DOCUMENT TEXT:
[Begin]
# Sausage Biscuits



## runincode (Apr 23, 2010)

A lady brought me some of these at work yesterday. She gave me the recipe. Good eats!!


1lb tube of country or breakfast sausage

1 8oz box of cream cheese or Neufchatel 

1 can of Grands buttermilk biscuits (anything but flaky)

1 egg

Cook sausage and drain fat. Mix cream cheese and sausage while the sausage is still warm. Cut biscuits into halves or quarters or not at all. Flatten the biscuit piece, put a dollop (not sure what a dollop is) of the sausage mix in the middle and wrap the biscuit around it, making sure all the seams are sealed. Heat oven to 350. Beat the egg and brush on biscuit tops. Bake until golden brown.

AND NO "7" didn't have any side order of doughnuts with them!! lol


----------



## wdbrand (May 24, 2007)

Sounds good runnin, and should be a quick breakfast at that. Pillsbury make a 4 pack of 10 biscuits that's fairly cheap and are small and not flaky. Might be the ideal cathead to wrap this mix with.


----------



## Bobmac (Oct 11, 2008)
[End]
WRITTEN EXERCISE: In the sausage biscuits thread, what oven temperature does the recipe call for?

DATASET EXCERPTS:
[Begin]
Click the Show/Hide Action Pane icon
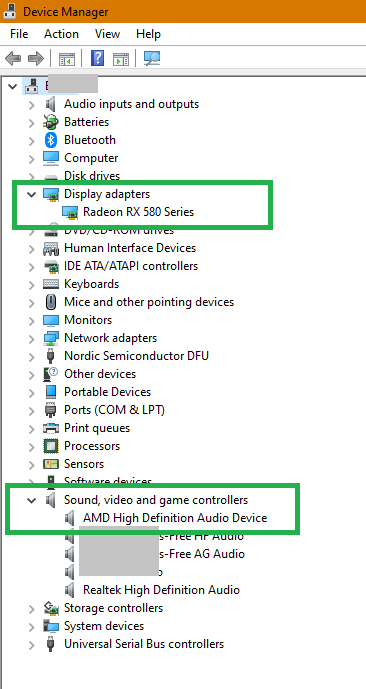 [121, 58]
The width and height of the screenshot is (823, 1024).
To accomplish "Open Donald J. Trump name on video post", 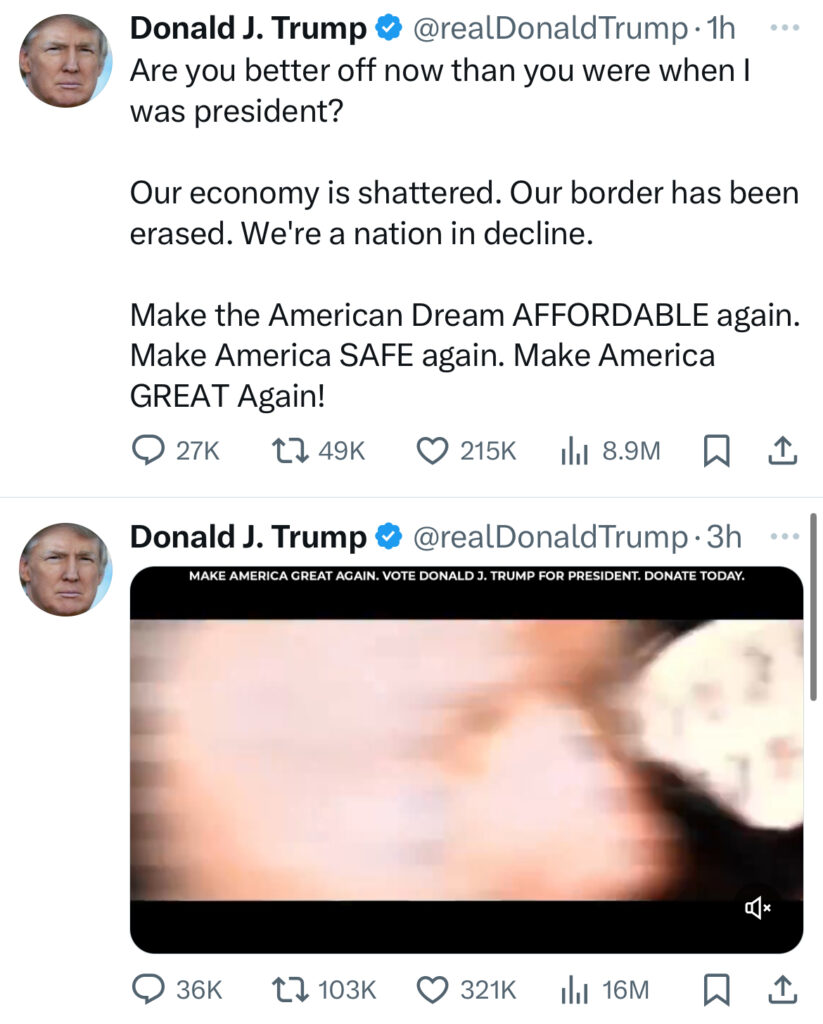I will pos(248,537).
[End]
[Begin]
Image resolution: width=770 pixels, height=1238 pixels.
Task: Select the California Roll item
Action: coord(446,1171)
[End]
RESPONSE TO THIS TASK: 350